RE: "what is a partition table?"
For historical (and practical) reasons, your hard drive is not treated the same way as say, a floppy diskette. (Yes. ancient tech.) A floppy diskette is treated as a raw storage medium with a given number of sectors, and the filesystem structures are assumed to always be in certain places on that medium. A hard drive however, is not treated this way. Instead, there is ONE fixed structure at the start of the disk which contains a table of what chunks of sectors are allocated. Such allocations are called "partitions". There are now two major kinds of partition table used by commodity computers today. Old fashioned MBR (Master Boot Record) and GPT (GUID Partition Table). MBR is used by old school BIOS based systems, and is stored on the very first sector of the drive. It has provisions for up to 4 primary partitions, has a bitfield that stores which of these partitions is "active" (eg, bootable), and uses a 2byte identifier to describe what kind of partitions are present. It stores what the start and end sectors are for every partition in the table. On old-school bios systems, the BIOS loads this sector as part of the boostrap process, which then tells the BIOS routine where to read on the hard drive to load the operating system's boot sector. It then passes control over to the OS loaded from that boot sector, and the OS reads the table again, and determines if it should make use of the other partitions are not. (eg, show them as drives, or ignore they exist)

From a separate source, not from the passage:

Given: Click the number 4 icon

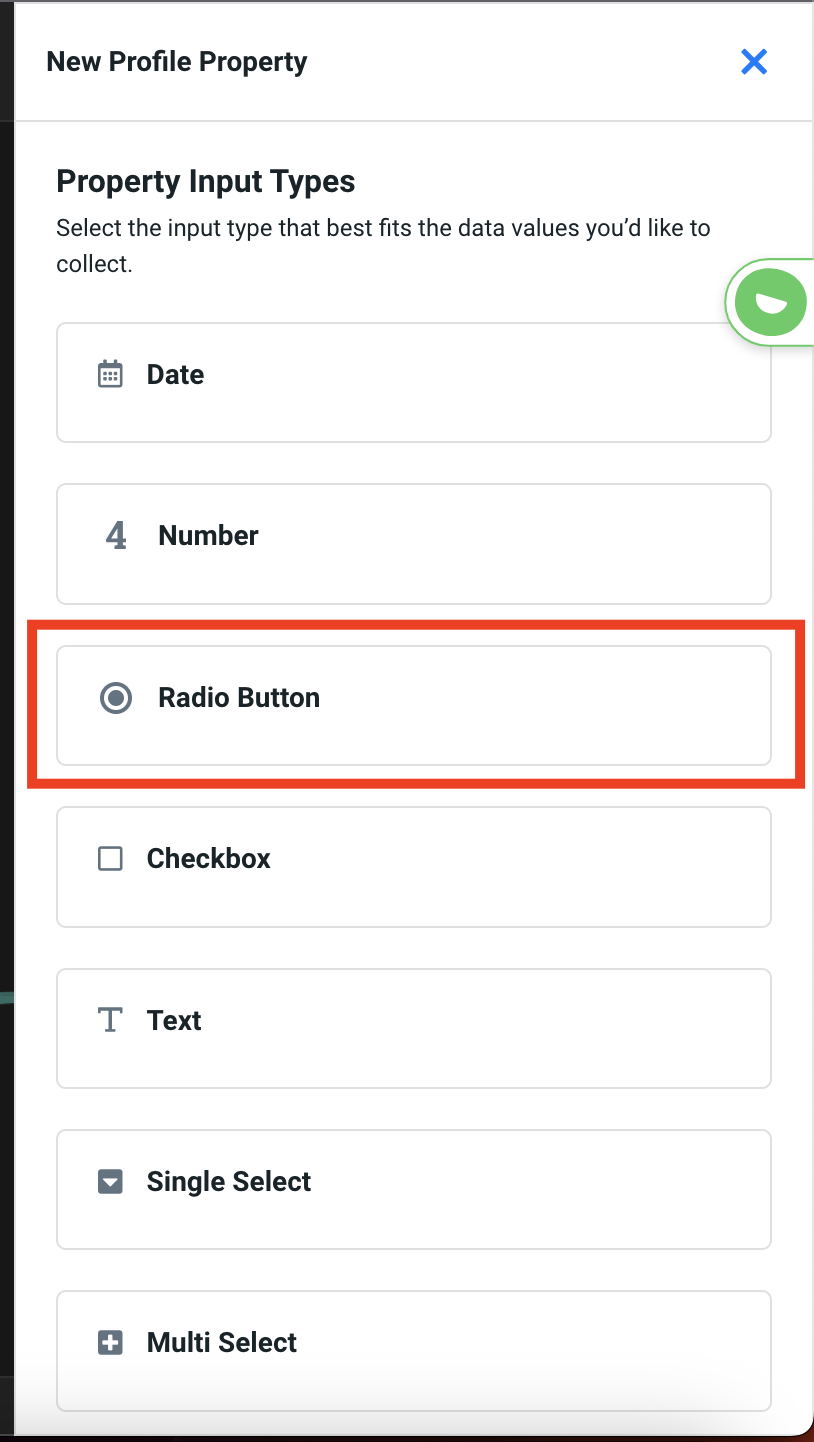Looking at the screenshot, I should point(116,536).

GPT is much newer, and is for EFI and UEFI based systems. It uses the first 4mb of the drive to store a fake MBR (for back compatibility with older OSes), and then a table for what partitions are defined, and then uses (typically) 100mb of space to house a special FAT32 volume that holds bootloaders. EFI provides very different services than the old fashioned BIOS, including advanced disk access, and partition enumeration/reading. The firmware itself has a spacious nonvolatile area for storing boot parameters for a potentially long list of operating systems. Each entry in the NVRAM states what the main partition for that OS is, and what loader (stored in the 100mb fat partition) to use. It has many advantages, in that it can support much larger partitions and disks (MBR tanks out after 3tb or so, due to how the spec was made in days of yore), but is also more troublesome to deal with than MBR. (MBR is very minimal, no-nonsense.)

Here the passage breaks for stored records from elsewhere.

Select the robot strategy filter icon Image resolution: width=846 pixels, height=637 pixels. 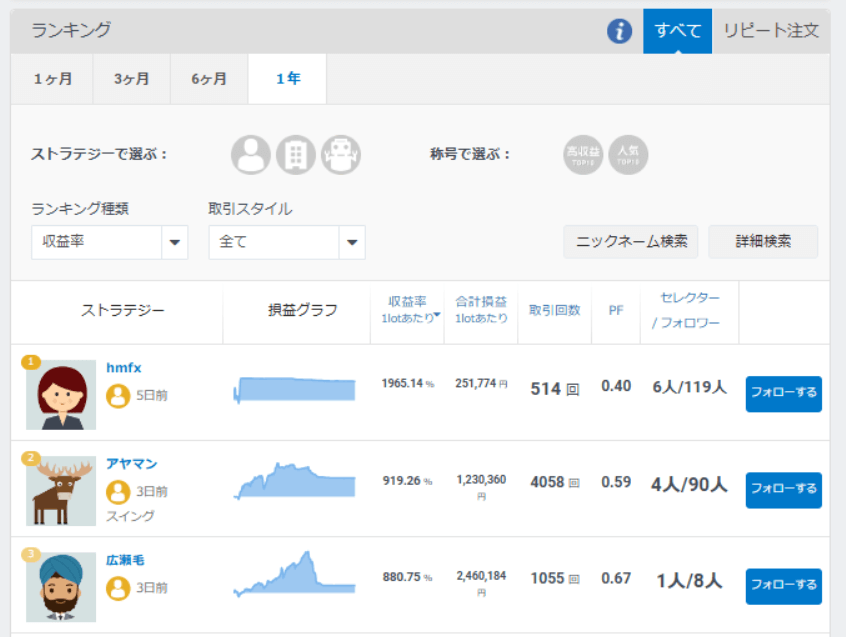point(341,155)
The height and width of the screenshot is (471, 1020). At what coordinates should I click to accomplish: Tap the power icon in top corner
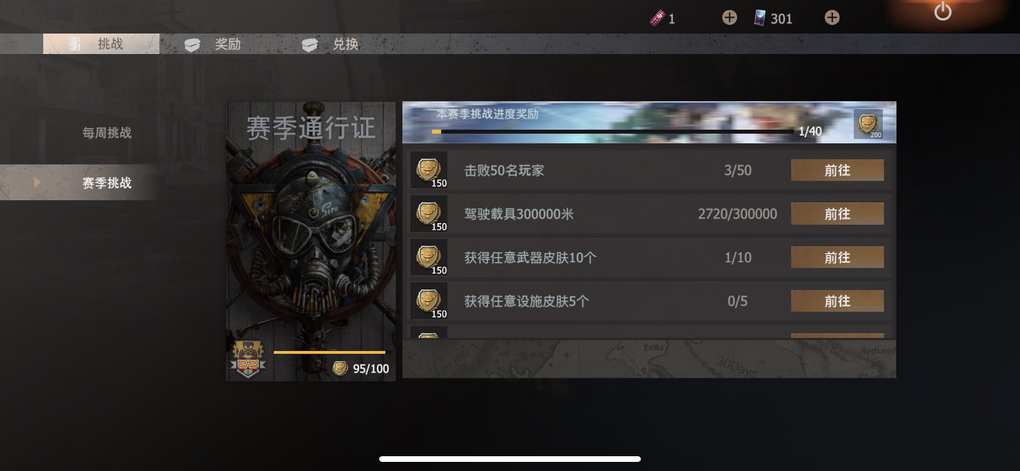click(943, 11)
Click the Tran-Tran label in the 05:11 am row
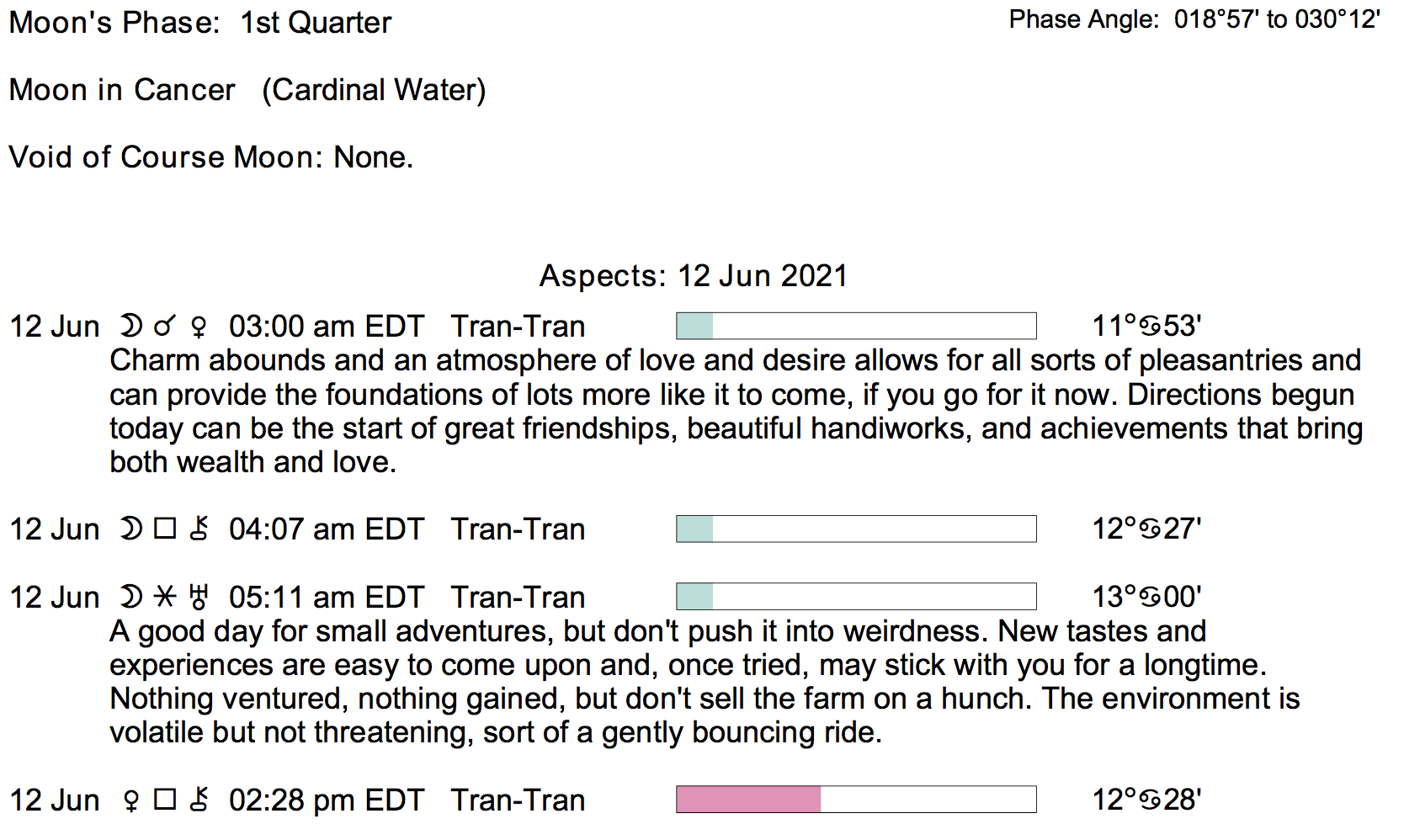Viewport: 1404px width, 840px height. click(518, 598)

Regardless of what kind of table your drive is using, the table that keeps track of partitions stored at the top of the drive is called the partition table. When I suggested dumping the table, I meant wiping its contents, or re-creating the table from scratch using a disk utility of some kind. (such as that built into the windows install cd)

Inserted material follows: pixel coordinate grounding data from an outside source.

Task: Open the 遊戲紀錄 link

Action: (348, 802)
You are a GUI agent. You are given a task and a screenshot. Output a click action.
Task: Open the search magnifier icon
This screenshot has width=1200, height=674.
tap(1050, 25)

This causes all areas on the drive to be treated as empty space, allowing you to install absolutely fresh and clean.
Reelya pointed out that the restore volume (what gets executed when you hold down the magic buttons for your system) is defined in the partition table, and dumping the table will destroy this volume, rendering it inoperable.
I responded that yes, this is true, but I never want to use that partition anyway, and create a brand new one with a recovery image I create myself that is clean and free of nasty bloatiness instead (and gave a link detailing how to make one.)
If you need to ask what a partition table *is*, then you probably have no business attempting the kind of advanced stuff I mentioned in creating a brand new recovery volume, and should probably not dump the table.